Buradasınız
Çocuklarımıza Nasıl Bir Miras Bırakacağız?
Gebze’den metal işçisi bir kadın
İnsanlar çocuklarının başlarına kötü bir şey gelmesin isterler. Bunun için canla başla çalışır, çocuklarını olası tehlikelere karşı korumanın yollarını ararlar. Elbette böyle davranmaları son derece anlaşılır bir durumdur. Mevzubahis yaşamlarını anlamlandıran, türlü çile ve zahmetlerle büyüttükleri, deyim yerindeyse gözlerinin nuru biricik yavrularıdır çünkü. Hâl böyle olunca da, insanlar kendi çocuğunun ayağına taş değmesin isterler. Ve bundan dolayı da yemeyip yedirmekte, giymeyip giydirmekte, onları pamuklara sarıp sarmalamakta bir beis görmezler. Böyle yaparak çocuklarını koruduklarına inanırlar. Peki, emekçilerimizin, işçilerimizin, toplumumuzun kafasına koca koca taşlar, hatta kayalar düşerken, çocuklarımızın ayağına nasıl taş değmeyecek?

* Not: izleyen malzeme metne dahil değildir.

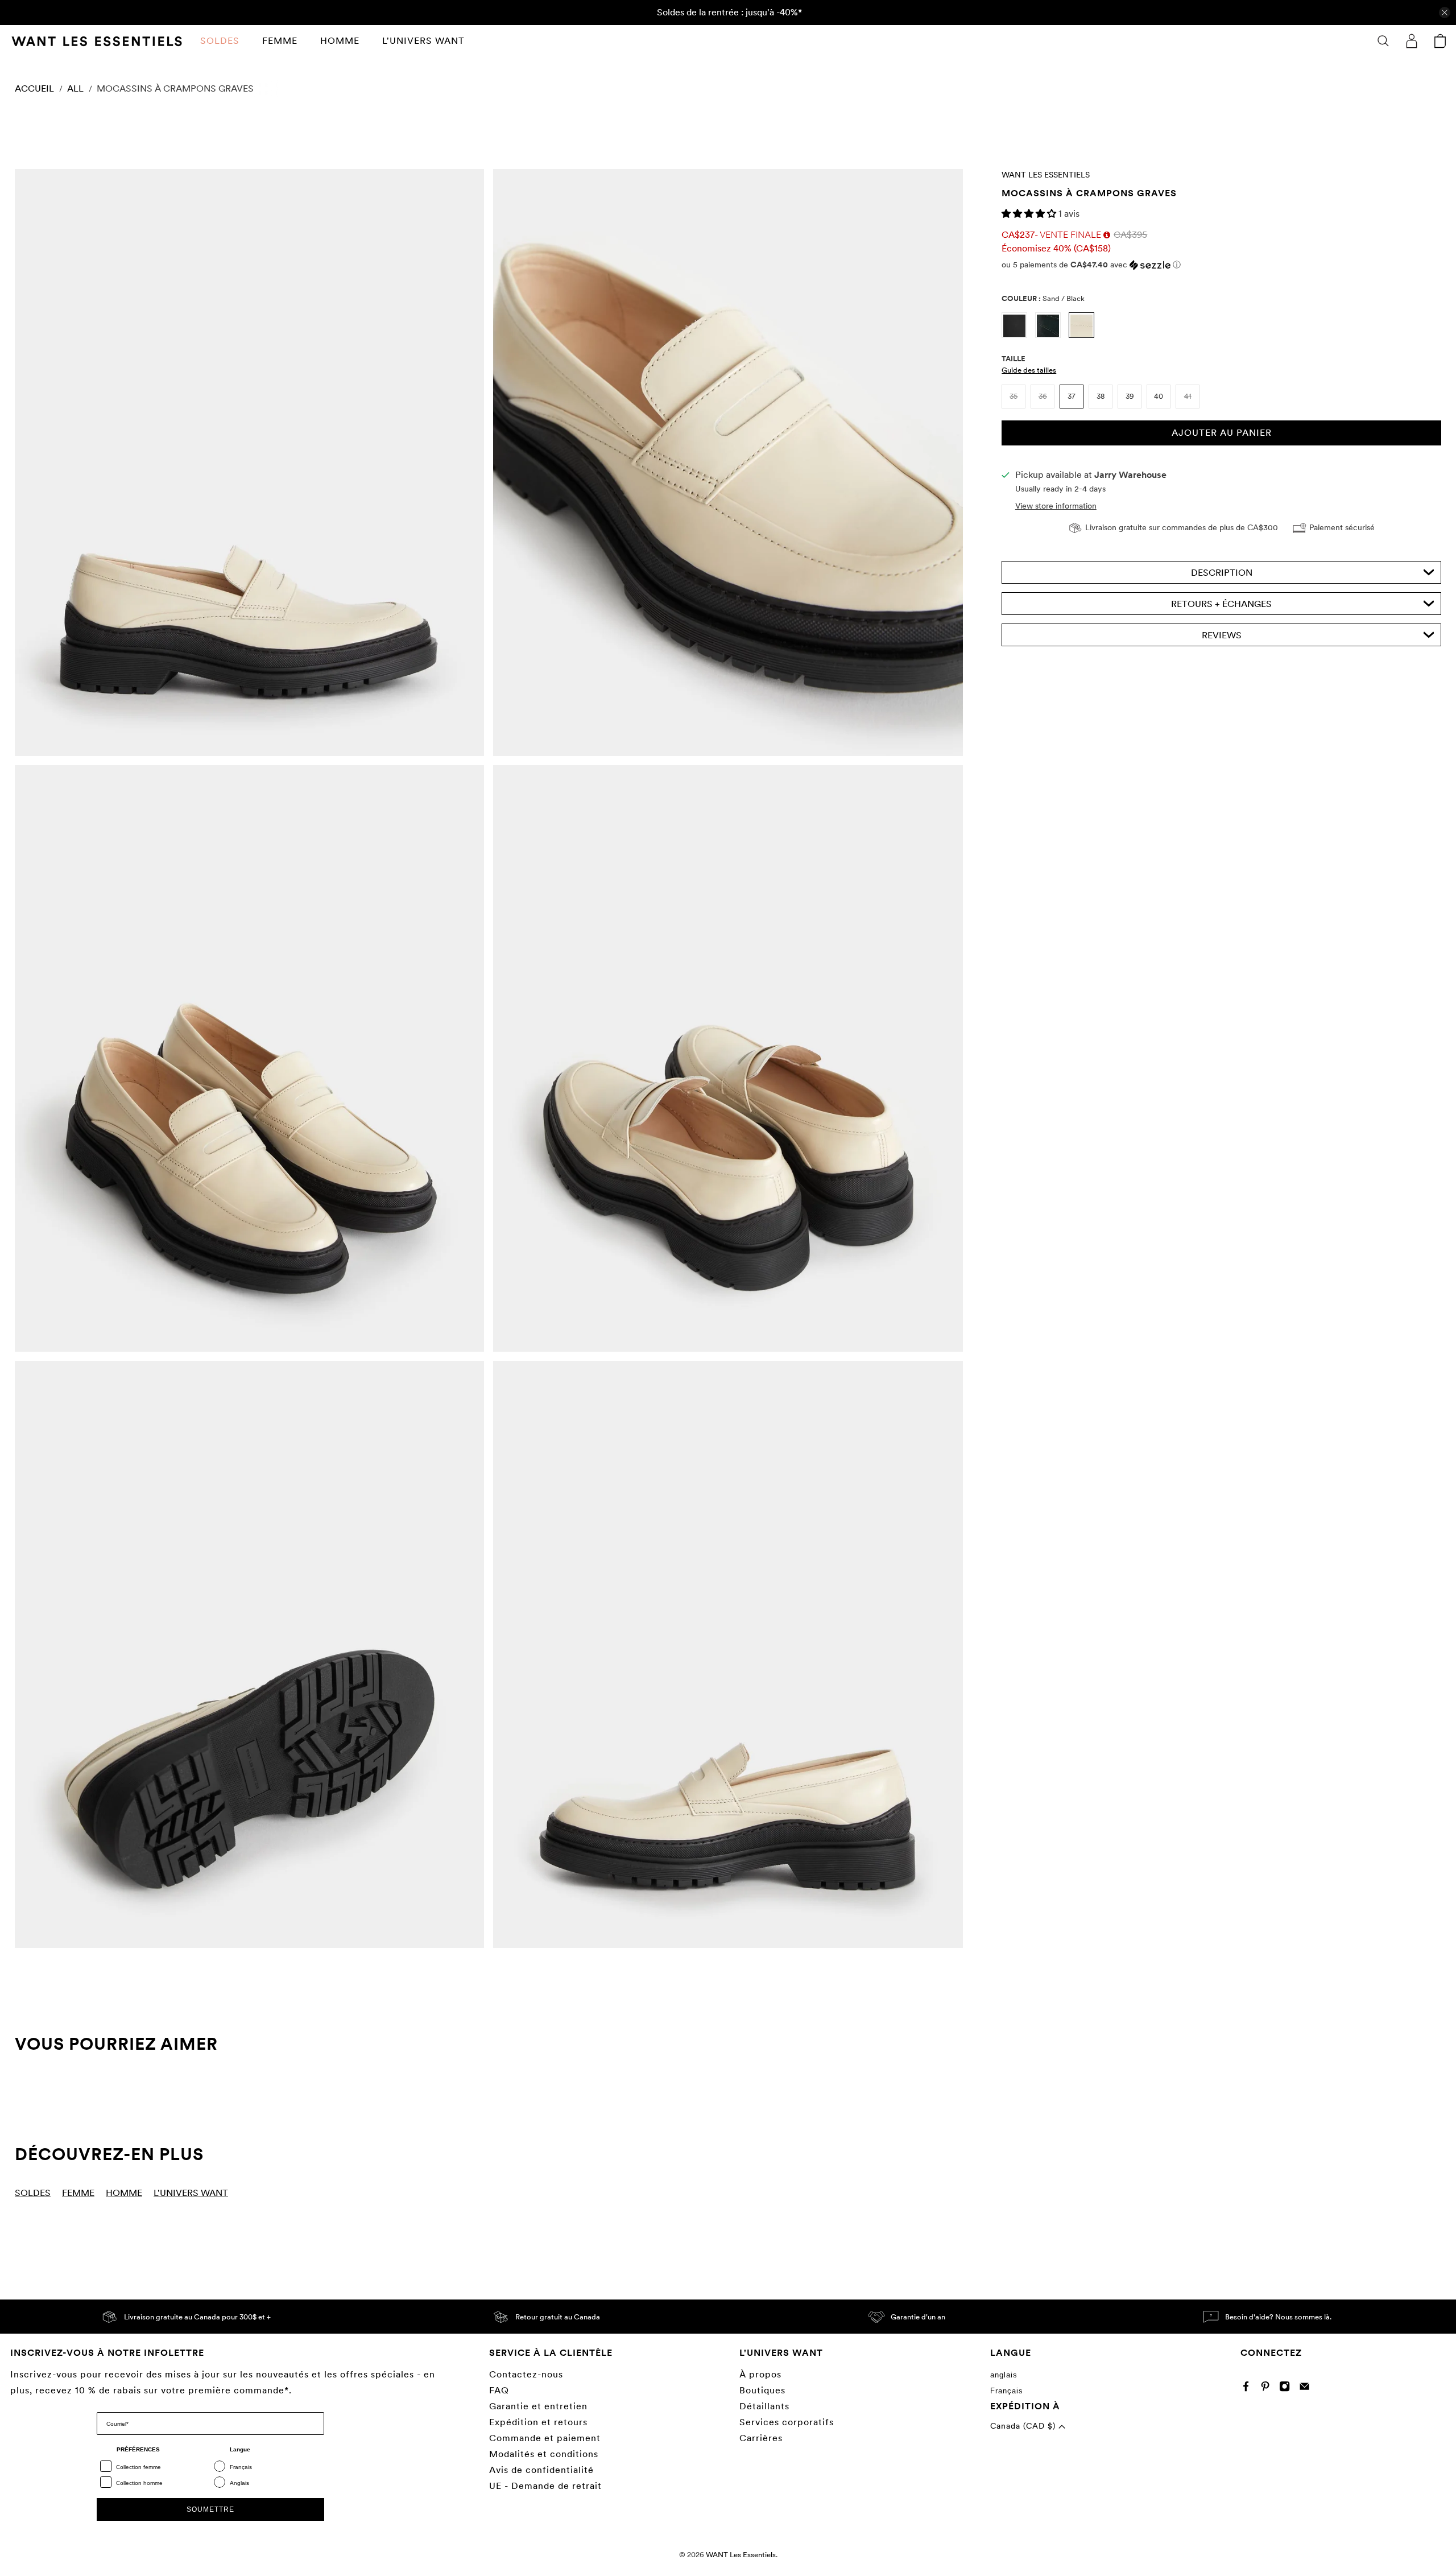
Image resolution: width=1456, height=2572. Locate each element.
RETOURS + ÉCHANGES (1221, 603)
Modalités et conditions (543, 2454)
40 (1158, 396)
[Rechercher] (1383, 41)
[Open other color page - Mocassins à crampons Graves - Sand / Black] (1084, 335)
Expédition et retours (538, 2422)
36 (1043, 396)
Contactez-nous (526, 2374)
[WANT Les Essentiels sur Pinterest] (1268, 2389)
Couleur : (1043, 298)
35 (1013, 396)
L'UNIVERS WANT (423, 40)
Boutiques (762, 2390)
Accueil (34, 88)
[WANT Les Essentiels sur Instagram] (1287, 2389)
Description (1221, 572)
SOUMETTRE (210, 2509)
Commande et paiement (545, 2438)
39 (1130, 396)
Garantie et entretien (538, 2406)
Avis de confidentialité (541, 2469)
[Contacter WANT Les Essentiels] (1307, 2389)
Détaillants (764, 2406)
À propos (760, 2374)
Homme (339, 40)
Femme (279, 40)
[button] (1030, 213)
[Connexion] (1411, 41)
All (75, 88)
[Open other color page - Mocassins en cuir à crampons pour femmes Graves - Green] (1052, 335)
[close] (1444, 12)
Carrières (761, 2438)
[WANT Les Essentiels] (96, 41)
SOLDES (219, 40)
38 (1101, 396)
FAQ (499, 2390)
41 (1188, 396)
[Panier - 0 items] (1440, 41)
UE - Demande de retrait (545, 2485)
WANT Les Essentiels (1046, 174)
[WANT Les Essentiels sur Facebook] (1248, 2389)
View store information (1056, 505)
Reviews (1222, 635)
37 (1072, 396)
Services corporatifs (786, 2422)
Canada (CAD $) (1024, 2425)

Mevzu tek tek kişiler olarak, çocuklarımızın başına gelmesinden korktuğumuz şeylerin çok ötesindedir. Çok daha derinlerdedir. Senin çocuğunun başına bir şey gelmemesi için, başkasının çocuğunun başına da “o şeyin” gelmemesi gerekiyor. Ama kapitalist sistemin hâkim olduğu dünyamızda bunun hiçbir garantisi yok. Şöyle düşünelim, en değerli varlığımız saydığımız çocuklarımız için, uzun iş saatlerine, sonu gelmeyen mesailere katlanırız. Ne için? Bir nebze de olsa ücretimizi arttırabilmek ve çocuklarımızın isteklerini yerine getirebilmek için. Gözleri bir şeyde kalmasın diyerek elimizden geldiğince imkân yaratmak, yaşam standartlarını biraz olsun iyileştirebilmek için. İyi bir eğitim alsınlar diye gönderdiğimiz kursların ücretlerini ödeyebilmek için. Anne baba olmak kolay bir iş değildir. Kirada zorluk çekmesinler, başlarını sokacak bir evleri olsun diye, uzun vadeli krediler çeker, ömrümüz yettiğince öderiz. Çünkü bu dünyadan göçüp gittiğimizde arkamızda bırakacağımız evlatlarımızın bir dayanağı olmalı diye düşünürüz.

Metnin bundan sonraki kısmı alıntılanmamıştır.